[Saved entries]
* * *
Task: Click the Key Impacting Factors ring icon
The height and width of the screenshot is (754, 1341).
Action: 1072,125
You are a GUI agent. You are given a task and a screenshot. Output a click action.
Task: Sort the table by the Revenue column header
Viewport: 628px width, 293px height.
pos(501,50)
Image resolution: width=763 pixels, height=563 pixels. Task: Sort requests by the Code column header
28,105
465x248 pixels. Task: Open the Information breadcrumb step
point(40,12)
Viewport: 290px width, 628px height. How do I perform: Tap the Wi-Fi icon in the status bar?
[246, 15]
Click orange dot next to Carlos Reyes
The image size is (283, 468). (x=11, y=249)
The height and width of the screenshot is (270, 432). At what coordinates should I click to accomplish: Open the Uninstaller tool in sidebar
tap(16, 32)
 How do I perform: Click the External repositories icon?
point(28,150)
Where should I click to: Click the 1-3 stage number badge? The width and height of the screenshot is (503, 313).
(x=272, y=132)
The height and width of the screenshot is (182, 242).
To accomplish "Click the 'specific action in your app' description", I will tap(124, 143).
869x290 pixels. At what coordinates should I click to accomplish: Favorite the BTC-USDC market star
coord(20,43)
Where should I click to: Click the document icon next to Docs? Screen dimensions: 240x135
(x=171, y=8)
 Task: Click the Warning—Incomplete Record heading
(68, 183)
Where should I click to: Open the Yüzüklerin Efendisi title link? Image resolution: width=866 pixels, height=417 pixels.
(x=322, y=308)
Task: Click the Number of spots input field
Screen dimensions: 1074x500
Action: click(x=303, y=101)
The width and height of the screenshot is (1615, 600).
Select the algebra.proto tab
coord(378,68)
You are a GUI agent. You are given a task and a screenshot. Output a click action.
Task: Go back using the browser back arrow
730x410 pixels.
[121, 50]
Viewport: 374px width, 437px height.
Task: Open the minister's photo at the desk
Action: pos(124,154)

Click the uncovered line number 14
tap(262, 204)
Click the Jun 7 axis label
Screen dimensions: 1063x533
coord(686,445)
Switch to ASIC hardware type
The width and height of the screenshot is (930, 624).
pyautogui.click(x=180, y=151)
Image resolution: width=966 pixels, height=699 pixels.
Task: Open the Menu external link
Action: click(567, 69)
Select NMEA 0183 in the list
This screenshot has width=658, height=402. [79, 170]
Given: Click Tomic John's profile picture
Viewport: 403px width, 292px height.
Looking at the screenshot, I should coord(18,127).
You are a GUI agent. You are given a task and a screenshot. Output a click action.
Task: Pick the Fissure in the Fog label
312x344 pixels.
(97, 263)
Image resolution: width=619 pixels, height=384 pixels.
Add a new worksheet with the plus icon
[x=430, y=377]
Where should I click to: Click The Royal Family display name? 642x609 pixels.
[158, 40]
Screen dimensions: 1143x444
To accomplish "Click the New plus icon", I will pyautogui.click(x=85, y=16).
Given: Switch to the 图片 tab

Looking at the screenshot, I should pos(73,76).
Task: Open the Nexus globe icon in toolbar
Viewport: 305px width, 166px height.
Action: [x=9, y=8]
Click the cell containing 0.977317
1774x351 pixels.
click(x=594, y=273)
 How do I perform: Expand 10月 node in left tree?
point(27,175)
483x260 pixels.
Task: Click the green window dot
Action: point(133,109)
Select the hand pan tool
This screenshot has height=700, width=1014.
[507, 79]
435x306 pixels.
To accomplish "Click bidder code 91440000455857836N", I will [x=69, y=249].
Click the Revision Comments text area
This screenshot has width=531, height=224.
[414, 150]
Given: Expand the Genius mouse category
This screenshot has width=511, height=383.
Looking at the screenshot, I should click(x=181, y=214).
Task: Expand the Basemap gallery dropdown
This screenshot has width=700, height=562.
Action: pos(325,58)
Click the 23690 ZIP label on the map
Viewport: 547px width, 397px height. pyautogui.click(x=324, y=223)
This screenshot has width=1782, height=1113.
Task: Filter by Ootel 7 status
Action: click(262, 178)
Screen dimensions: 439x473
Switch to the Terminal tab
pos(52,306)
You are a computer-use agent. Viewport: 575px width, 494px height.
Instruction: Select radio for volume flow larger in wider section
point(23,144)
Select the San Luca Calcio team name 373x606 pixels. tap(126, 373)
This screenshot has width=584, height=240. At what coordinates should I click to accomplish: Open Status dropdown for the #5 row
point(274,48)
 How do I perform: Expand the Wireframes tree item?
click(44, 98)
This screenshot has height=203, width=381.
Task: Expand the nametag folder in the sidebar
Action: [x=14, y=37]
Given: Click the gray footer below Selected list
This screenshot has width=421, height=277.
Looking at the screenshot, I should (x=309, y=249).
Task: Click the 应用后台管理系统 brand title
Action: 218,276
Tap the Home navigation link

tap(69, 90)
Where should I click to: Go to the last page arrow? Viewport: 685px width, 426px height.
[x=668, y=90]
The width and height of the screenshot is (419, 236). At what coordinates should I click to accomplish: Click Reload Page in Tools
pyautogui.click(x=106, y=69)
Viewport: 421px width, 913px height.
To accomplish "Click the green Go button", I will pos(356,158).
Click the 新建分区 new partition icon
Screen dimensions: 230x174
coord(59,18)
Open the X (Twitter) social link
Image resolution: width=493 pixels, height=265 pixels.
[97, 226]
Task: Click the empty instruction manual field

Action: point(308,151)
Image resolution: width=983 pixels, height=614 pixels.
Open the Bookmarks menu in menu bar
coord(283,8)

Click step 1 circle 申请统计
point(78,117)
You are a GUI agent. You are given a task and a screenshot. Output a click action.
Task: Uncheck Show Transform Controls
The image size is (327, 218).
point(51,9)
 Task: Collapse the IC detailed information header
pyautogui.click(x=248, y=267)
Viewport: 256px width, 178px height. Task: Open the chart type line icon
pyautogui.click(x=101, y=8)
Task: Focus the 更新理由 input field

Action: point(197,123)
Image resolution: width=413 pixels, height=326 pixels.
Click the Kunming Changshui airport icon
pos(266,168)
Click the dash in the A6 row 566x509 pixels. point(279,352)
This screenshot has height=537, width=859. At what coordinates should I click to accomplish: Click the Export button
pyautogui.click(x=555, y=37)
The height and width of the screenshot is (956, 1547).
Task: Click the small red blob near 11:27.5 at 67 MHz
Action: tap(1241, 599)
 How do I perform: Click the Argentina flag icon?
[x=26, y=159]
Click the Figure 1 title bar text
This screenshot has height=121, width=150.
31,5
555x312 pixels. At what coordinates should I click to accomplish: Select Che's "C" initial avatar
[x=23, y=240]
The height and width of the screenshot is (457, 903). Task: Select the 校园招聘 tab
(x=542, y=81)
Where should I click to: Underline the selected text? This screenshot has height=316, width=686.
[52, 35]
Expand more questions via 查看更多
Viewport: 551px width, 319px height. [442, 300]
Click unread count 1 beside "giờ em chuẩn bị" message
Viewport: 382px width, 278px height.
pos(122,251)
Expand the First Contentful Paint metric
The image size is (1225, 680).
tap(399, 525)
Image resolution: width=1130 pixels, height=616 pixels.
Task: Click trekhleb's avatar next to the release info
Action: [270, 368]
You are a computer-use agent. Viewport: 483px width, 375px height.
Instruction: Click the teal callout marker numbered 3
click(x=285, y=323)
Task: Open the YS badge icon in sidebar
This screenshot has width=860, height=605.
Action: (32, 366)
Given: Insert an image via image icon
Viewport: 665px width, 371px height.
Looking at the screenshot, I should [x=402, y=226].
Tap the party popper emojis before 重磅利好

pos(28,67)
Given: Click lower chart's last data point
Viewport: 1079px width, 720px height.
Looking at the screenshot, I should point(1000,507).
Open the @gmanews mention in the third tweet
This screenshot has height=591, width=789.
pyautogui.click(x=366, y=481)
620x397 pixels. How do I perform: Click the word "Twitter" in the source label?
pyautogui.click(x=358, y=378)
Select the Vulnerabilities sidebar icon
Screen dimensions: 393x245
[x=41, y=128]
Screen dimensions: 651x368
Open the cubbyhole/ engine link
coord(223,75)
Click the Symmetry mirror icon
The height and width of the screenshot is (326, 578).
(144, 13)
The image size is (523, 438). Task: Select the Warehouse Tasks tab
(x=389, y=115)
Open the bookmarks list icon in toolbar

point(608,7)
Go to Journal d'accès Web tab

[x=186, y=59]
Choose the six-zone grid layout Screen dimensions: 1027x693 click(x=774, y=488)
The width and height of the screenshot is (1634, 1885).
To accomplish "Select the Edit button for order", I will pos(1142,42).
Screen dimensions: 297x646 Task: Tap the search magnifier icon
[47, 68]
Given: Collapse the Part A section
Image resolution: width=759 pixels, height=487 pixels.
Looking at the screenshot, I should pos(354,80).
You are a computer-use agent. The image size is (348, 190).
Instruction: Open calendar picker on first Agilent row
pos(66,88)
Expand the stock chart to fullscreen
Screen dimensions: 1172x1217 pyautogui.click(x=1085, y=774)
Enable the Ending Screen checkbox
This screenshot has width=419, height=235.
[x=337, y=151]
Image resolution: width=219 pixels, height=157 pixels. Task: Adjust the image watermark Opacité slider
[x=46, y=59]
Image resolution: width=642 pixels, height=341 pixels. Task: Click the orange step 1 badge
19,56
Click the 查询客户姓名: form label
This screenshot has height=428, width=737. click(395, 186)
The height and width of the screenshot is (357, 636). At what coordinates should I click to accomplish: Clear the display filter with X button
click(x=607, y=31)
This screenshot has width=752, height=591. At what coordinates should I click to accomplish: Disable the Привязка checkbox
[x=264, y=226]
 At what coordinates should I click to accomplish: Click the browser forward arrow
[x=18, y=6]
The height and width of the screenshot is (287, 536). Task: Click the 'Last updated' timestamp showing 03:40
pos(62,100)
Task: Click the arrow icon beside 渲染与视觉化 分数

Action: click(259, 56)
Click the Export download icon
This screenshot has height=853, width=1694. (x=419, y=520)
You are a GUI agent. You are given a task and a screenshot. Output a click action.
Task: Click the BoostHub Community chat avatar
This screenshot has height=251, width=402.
* * *
Exercise prompt:
Scan the records above and show every line in which the word "computer" occurs.

Reply to the task:
You are a computer-use agent. Viewport: 575px width, 494px height.
You are a computer-use agent. Viewport: 483px width, 375px height.
You are a computer-use agent. The image size is (348, 190).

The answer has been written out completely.